## begin PASSAGE

In step S312, the control part 20 determines whether or not the difference value calculated in step S311 is equal to or more than a predetermined value. Upon determining that the difference value is equal to or more than the predetermined value (YES in step S312), the control part 20 advances the control to step S313, or otherwise ends (NO in step S312) the processing of FIG. 3.

In step S313, the control part 20 changes the “predetermined timing” in step S300 so as to increase a frequency for advancing the control from step S300 to step S301. For example, the predetermined timing is changed from “timing at which the processing of FIG. 3 is executed for the first time after at least one of the photoreceptors 12Y to 12K has been replaced” to “timing at which the processing of FIG. 3 is executed for the first time after at least one of the photoreceptors 12Y to 12K has been replaced, ‘or after the intermediate transfer belt 16 has been replaced’”. Thereafter, the control pan 20 ends the processing of FIG. 3.

When the difference value of the toner adhesion amounts of the toner patterns formed in accordance with a common image formation condition increases between the front side and the rear side under the control of steps S311 and S312 described above, the control part 20 increases the frequency for advancing the control from step S300 to step S301 instead of step S401.

The control part 20 starts the processing of FIG. 3, for example, every time a fixed number of images are formed and/or at fixed time intervals. When the predetermined timing has arrived, the control part 20 advances the control from step S300 to step S301 to execute the first toner adhesion adjustment process. When the predetermined timing has not arrived, the control part 20 advances the control from step S300 to step S401 to execute the second toner adhesion adjustment process. When the difference value becomes large, after the processing of FIG. 3 is started, the control part 20 changes the condition relating to the predetermined timing so as to increase a frequency for executing the first toner adhesion adjustment process.

## end PASSAGE

▸ ACTIONS TO TAKE
1. In the passage on toner adhesion adjustment, when does the control part 20 start the processing of FIG. 3?
2. Carry on the passage on toner adhesion adjustment from its last sentence.

## begin RAW RECORDS

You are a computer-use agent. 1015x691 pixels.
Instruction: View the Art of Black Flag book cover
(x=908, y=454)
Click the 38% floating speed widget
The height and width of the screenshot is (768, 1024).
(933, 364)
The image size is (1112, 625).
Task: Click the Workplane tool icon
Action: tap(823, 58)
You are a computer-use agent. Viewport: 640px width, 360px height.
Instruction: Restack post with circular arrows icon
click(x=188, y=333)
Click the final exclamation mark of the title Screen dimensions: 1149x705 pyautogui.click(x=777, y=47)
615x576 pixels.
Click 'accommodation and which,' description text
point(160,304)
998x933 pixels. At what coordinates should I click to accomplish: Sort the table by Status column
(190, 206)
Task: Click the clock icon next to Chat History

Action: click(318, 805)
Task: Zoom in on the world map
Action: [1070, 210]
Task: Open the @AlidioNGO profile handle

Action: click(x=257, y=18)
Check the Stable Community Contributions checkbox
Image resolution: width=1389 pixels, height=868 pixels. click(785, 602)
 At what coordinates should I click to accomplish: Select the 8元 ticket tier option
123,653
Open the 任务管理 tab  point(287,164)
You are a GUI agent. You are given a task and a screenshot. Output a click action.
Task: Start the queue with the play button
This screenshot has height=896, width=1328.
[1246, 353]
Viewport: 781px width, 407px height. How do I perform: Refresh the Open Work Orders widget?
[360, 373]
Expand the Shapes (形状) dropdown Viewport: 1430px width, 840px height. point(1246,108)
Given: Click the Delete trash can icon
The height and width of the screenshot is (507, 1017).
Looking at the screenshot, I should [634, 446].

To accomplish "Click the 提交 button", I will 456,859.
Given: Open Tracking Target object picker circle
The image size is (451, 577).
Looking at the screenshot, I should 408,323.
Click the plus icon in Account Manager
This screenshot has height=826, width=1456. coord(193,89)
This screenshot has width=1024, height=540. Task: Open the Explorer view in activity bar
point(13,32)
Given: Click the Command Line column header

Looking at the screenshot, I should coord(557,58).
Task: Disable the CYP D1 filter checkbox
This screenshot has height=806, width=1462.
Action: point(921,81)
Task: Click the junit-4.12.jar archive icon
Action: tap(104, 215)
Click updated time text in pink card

## end RAW RECORDS

▸ RESULTS IN ORDER
1. Every time a fixed number of images are formed and/or at fixed time intervals.

2.
[3-2] Second Toner Adhesion Amount Adjustment Process

In step 401, the control part 20 activates the second toner adhesion amount adjustment part 38 that performs the second toner adhesion amount adjustment.

In step S402, the control part 20 (second toner adhesion amount adjustment part 38) reads toner pattern data for toner adhesion amount adjustment and an image formation condition specified for forming an image of each toner pattern, from the toner pattern storage part 26 through the second image formation condition determination part 39. Then, the second toner adhesion amount adjustment part 38 causes the image processing part 10 to form the read toner pattern on the photoreceptors 12Y to 12K, under the read image formation condition. An image including the toner pattern formed in step S402 is referred to as “second sample image”.

FIG. 8 is a view showing one example of the second sample image. A second sample image 800 includes eight toner patterns arranged along a direction of an arrow A (sub scanning direction), and includes two toner patterns arranged along a direction of an arrow B (main scanning direction). That is, the second sample image 800 includes sixteen toner patterns.

The sixteen toner patterns include eight toner patterns (Yr1 to Yr4, Cr1 to Cr4) at positions to be detected by the IDC sensor 19 r, and eight toner patterns (Mf1 to Mf4, Kf1 to Kf4) at positions to be detected by the IDC sensor 19 f.

Returning to FIG. 3, in step S403, the control part 20 (second image formation condition determination part 39) reads each toner pattern of the second sample image 800 formed on the intermediate transfer belt 16, with use of the

IDC sensors

19 f and 19 r. The

IDC sensors

19 f and 19 r detect reflection densities of the toner images of the respective toner patterns, and input to the control part 20. Note that, in step S403, for each color, the reflection density is detected exclusively by either one of the IDC sensor 19 f or the IDC sensor 19 r. More specifically, in the second sample image, the black (K) toner patterns (Kf1 to Kf4) include ones arranged on the IDC sensor 19 f side, but do not include ones arranged on the IDC sensor 19 r side. Therefore, for the black (K) toner pattern, the reflection density is detected by the IDC sensor 19 f alone.

In step S404, on the basis of the reflection density detected in step S403, the control part 20 (toner adhesion amount calculation part 25) calculates a toner adhesion amount (t (g/m²)) of each toner pattern.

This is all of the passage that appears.